Quip: Security Assertion Markup Language (SAML) Set Up

To unify your site's login experience and protect your Quip site, we recommend enabling Security Assertion Markup Language (SAML) with your choice of Identity Provider. By integrating SAML, you can streamline the authentication process for your users, ensuring a seamless and secure login method to your Quip content. 

Requirements

• Quip Plus or Quip Advanced license.
• A domain assigned to your site.
  • You can add a domain in the Email Domain & Member Policy section in the Admin Console under Settings, Accounts & Access.
• An Identity Provider such as, OKTA, ADFS, Ping Federate, or Salesforce.
  • We accept additional Identity Providers, as well. 

Set Up Instructions for Specific Identity Providers

• Configure Salesforce and Quip for SSO
• Configure ADFS/Ping Federate and Quip for SSO
• Configure OKTA and Quip for SSO
• SAML: How to Add/Update a New Certificate for Quip

General Instructions for Configuration

To access the Quip SAML setup flow, open admin.quip.com and navigate via the left-hand tab to Settings → Accounts & Access → SAML. Click on 'New Configuration' and follow the Quip SAML Setup flow.
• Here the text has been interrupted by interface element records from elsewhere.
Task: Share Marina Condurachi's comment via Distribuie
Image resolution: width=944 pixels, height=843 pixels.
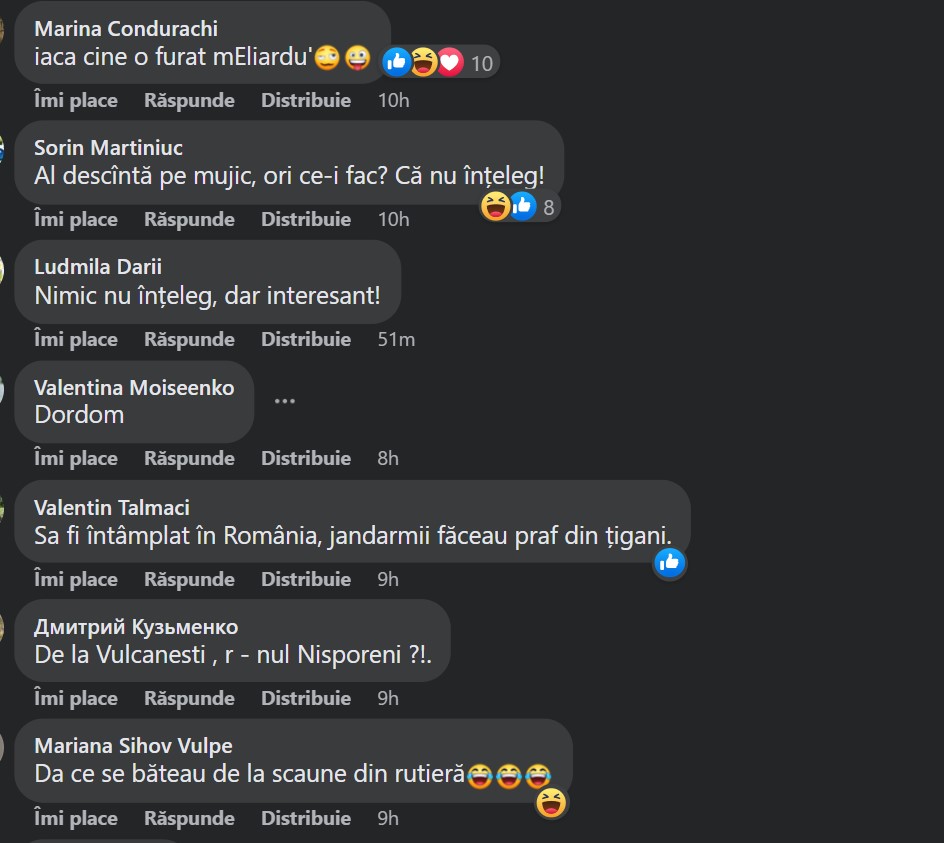Action: [306, 100]
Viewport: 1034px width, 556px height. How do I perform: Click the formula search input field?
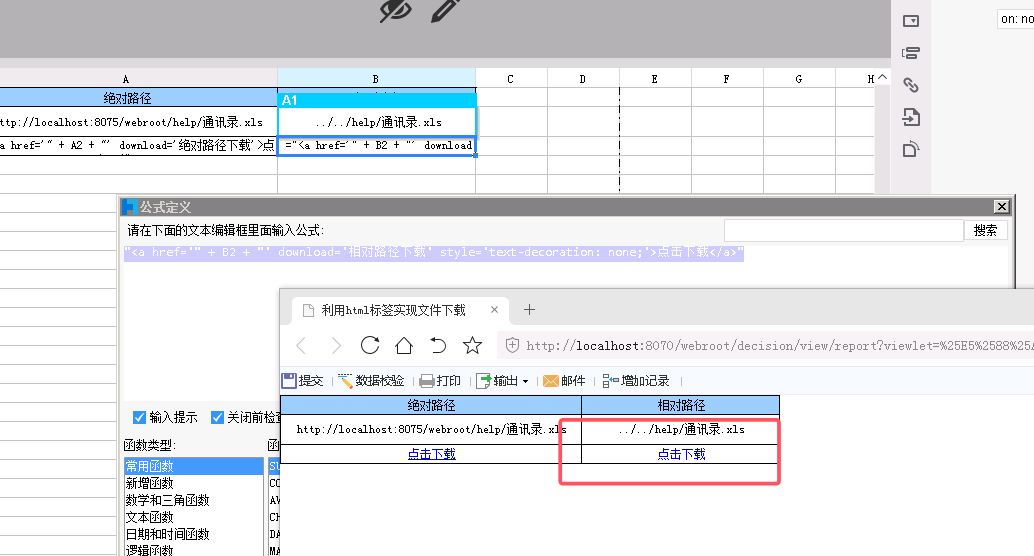pyautogui.click(x=843, y=230)
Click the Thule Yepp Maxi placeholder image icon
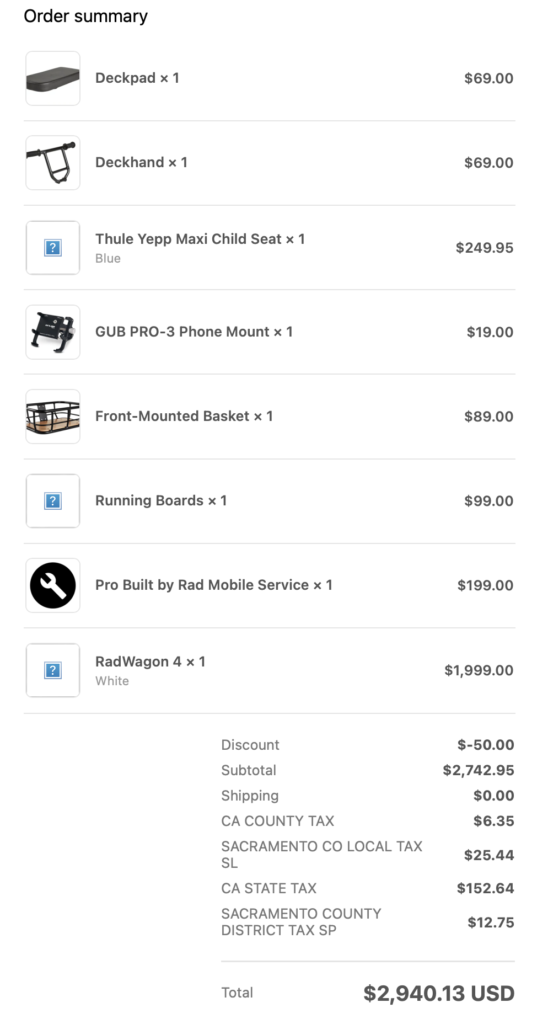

You'll be prompted to upload a .xml file (typically downloaded from your Identity Provider) or edit the SAML configuration manually.

After saving the configuration, you'll be prompted to test with an email, which will test the redirect and authentication flow. Once this test is completed successfully, you'll have the option to add additional test users or to enable for your entire site. 

Quip also provides the ability to exempt domains associated with your site from the SAML redirect, which can be edited once the configuration passes the initial email test. When exempting a domain from logging in through SAML, you can only exempt specific domains and not specific users with your main email domain. 

After Configuration 

After SAML is enabled, users who navigate to Quip when not signed in will be redirected to your identity provider and sign in with their credentials, after which they'll be redirected to their Quip account.

Additional Information

In the event you need Quip's entityID or redirect URL for your Identity Provider, you can find them by downloading Quip's metadata from the Authentication page and searching for “entity ID” and “location” in the downloaded .xml file.

For Quip sites with SSO already enabled, your initial configuration will already appear in the SAML table and can be updated or turned off at any time by an Admin.

Quip also provides the ability to load multiple certificates, which you can do by setting up a SAML configuration manually and clicking “add additional certification.” 

 
FAQ

1. If we're already using ADFS as an Identity Provider with Salesforce, can we setup Salesforce as an IdP to Quip? No, this configuration is not supported. Instead, we recommend having the customer use their IdP already in use.
2. Are there any additional instructions for ADFS or for PingFed? No, but if you're looking for more customizations with your IdP, reach out to your IdPs support team for guidance.
3. We're having issues setting up SAML or updating the certificate, now what? Create a support case.
4. How can we set up multiple Quip sites with our single Identity Provider? Create a case in Salesforce Help & Training requesting the additional sites to have their Entity ID Overridden. In the case, include the URLs of the sites you would like the Entity ID to be Overridden.
5. Can we test our configuration in a Managed Site or a Production Quip site? Yes, you can test in either your production Quip site or a Managed Site before fully implementing to the rest of your site, however, we instead recommend using the Test Email portion within the specific site you are enabling SAML.
6. Can I reset my Quip password if SAML is enabled for my Quip site? No, the password that Quip will immediately default to is tied to your Identity Provider credentials. If you do not know your password tied to your Identity Provider credentials, contact your admin to request a password reset.